There are two ways to do it:
▪ Row by row means the data is added as a row to the DB in
real time.
▪ Bulk insert adds multiple rows to the DB in one transaction.
(It’s faster than row by row, but insertion of the entire batch may fail, thus having to re-insert a
big chunk of data.)
5. PROS FOR STORING DIRECTLY IN THE DB
▪ Better performance than other methods for inserting data.
▪ Real-time data available when adding row by row.
6. CONS FOR STORING DIRECTLY IN THE DB
▪ Schema changes are required to add new types of data.
▪ Scaling is required in two layers - application and database.
Scaling the application is usually easier (using a network load
balancer for example) but scaling the database requires hiring
an expert DBA, partitioning the DB, and scaling up the server.
(Relational DBs that scale out to multiple nodes are expensive and require a lot of
maintenance.)
8. KEEPING IT LOCAL
Data is dumped in big local files. These files are periodically
uploaded via a program to S3 or inserted in batches into a
NoSQL DB, such as Amazon DynamoDB or a data warehouse
like Amazon RedShift.
9. PROS FOR KEEPING IT IN A LOCAL FILE
▪ New types of data can be added easily since no schema
changes are required.
▪ Compatible with all applications because any file format can
be used.
▪ Quicker filtering via customized directory/file names, e.g.

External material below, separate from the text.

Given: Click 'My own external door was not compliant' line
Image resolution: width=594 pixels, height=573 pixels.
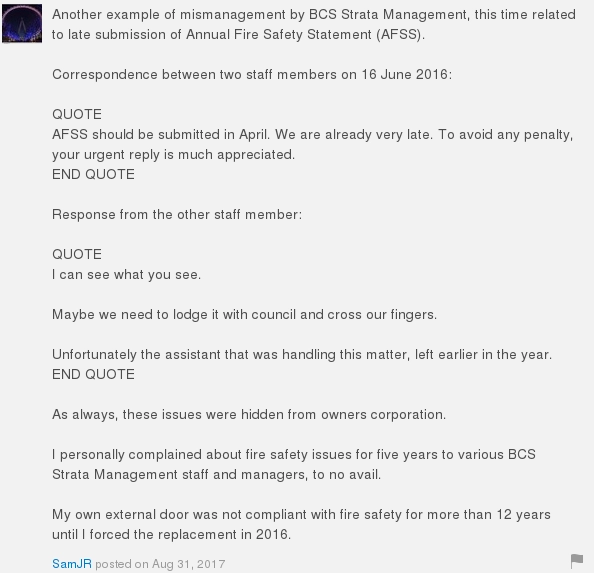Looking at the screenshot, I should click(301, 515).
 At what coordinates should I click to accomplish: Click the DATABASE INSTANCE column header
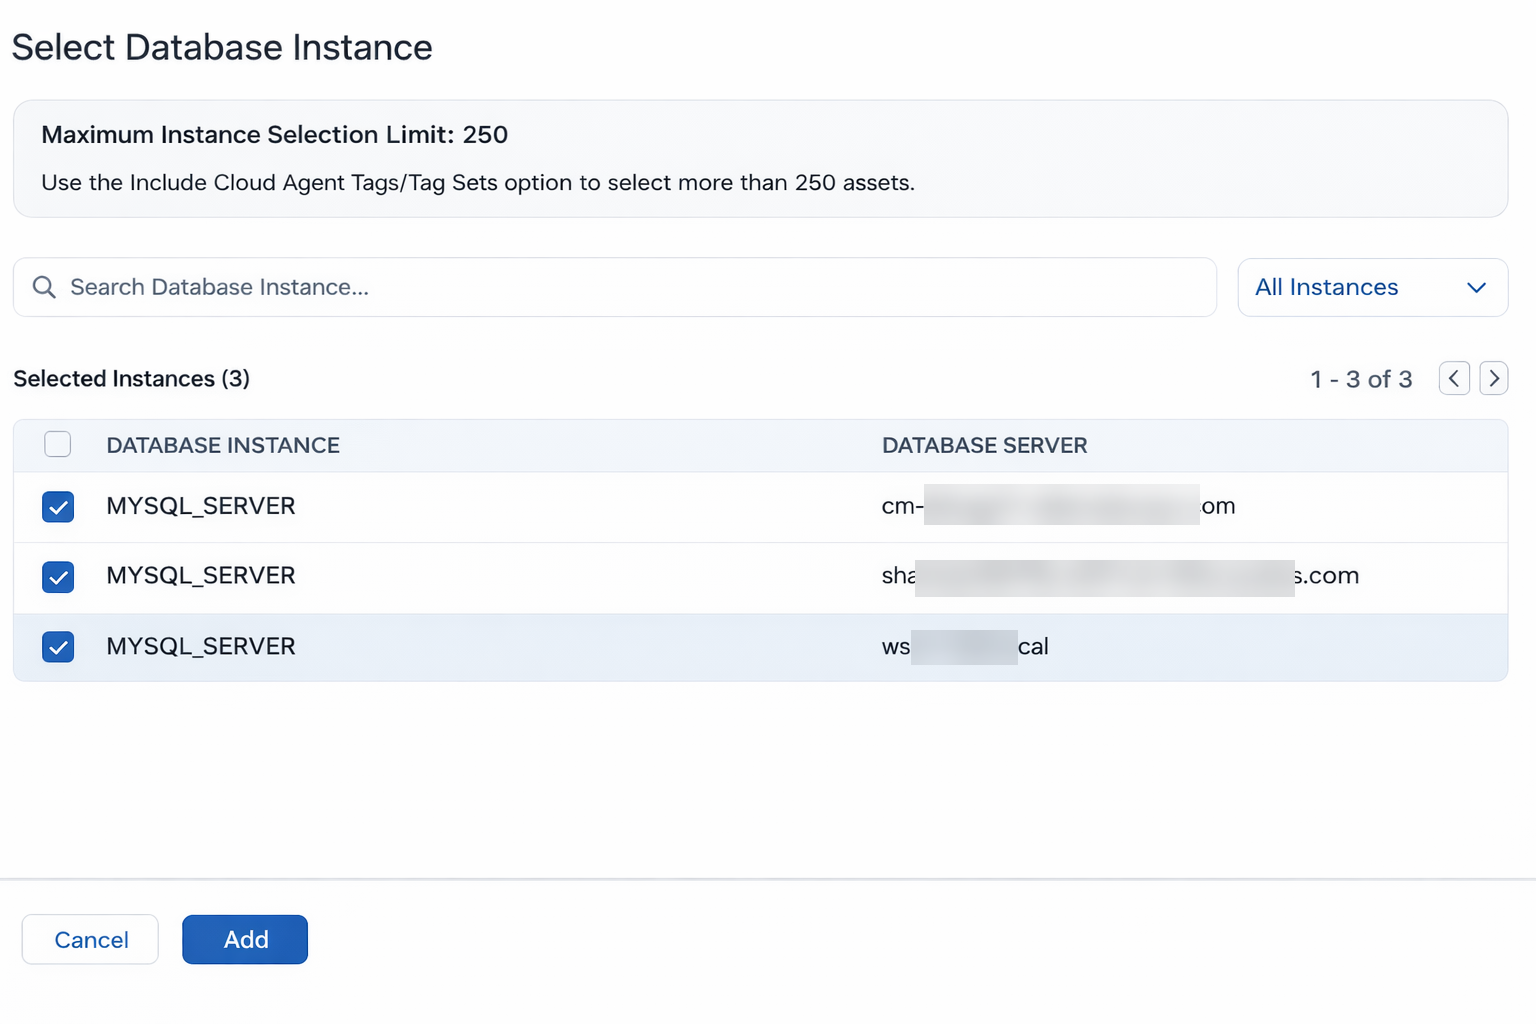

with date/time indication.
10. CONS FOR KEEPING IT IN A LOCAL FILE
▪ One needs to develop a tracking program to deal with the
files - rotating logs while more data is incoming, handling
failures, and transactionality. Even if you have the manpower,
time, and money, it’s hard to develop such a program.
▪ Scaling means adding more servers, more maintenance, and
more money.
▪ Data is not as query-able compared to storage in a DB.
▪ Staging and production environments require extra servers.
11. BOTTOM LINE
More flexible than direct DB storage, but requires more
development, and scaling is still an issue.
12. S3/CLOUDFRONT LOGGING
This old school solution goes back to the early days when
visitor counters and burning “hot!” animations ruled the web.
To track an event, an HTTP request is sent for a 1x1 pixel image
from a relevant S3 directory. Accessing the image automatically
generates a W3C log with all HTTP request parameters: IP
address, browser, date/time, etc. Extra session level data like
username or mouse position is passed via the query string. To
differentiate between event types, images are placed in
accordingly named directories, e.g. /click/.
13. PROS FOR S3/CLOUDFRONT LOGGING
▪ No tracking server required - data reaches S3 automatically.
▪ No file management - Amazon handles all file monkey
business.
▪ No servers - Amazon provides them.
▪ Cost effective - only log storage and bandwidth are paid for.
The logs take little space since they are all GZipped and the
bandwidth for 1x1 pixel images is marginal.
14. PROS FOR S3/CLOUDFRONT LOGGING
CONTINUED
▪ Easily scalable with practically infinite space and firepower.
▪ Quick and easy to implement.
▪ Simple setup for staging/production environments via
additional distributions and a prefix.
▪ Web application performance unharmed, especially using the
CloudFront CDN.
15. CONS FOR S3/CLOUDFRONT LOGGING
▪ Slower filtering performance compared to local setup. Amazon handles
log file/directory names automatically and no customization is available.
▪ Not suitable for real time or impatience. Data is aggregated into a new
file in the bucket only once per hour, and that’s Amazon’s best effort so
it could take longer.
▪ Data is not as query-able compared to storage in a DB.
▪ Vendor dependent. Having your servers outside of Amazon will
decrease performance.
▪ No control over the file format. W3C Extended Log File Format is
mandatory and some applications may not like that.
16. BOTTOM LINE
Quick, cheap, and scalable though it doesn’t provide the best
performance and customization.
17. WHAT’S RIGHT FOR YOU?
So much emphasis has been put on the technologies used
for processing, analyzing, and visualizing data. But so often
getting lost in the shuffle is the importance of the
collection of this data. The two go hand in hand. To get
good output from your data, you must first have proper
input.
Only once you have achieved the synergy between the two
will you fully be able to tap into your data’s potential.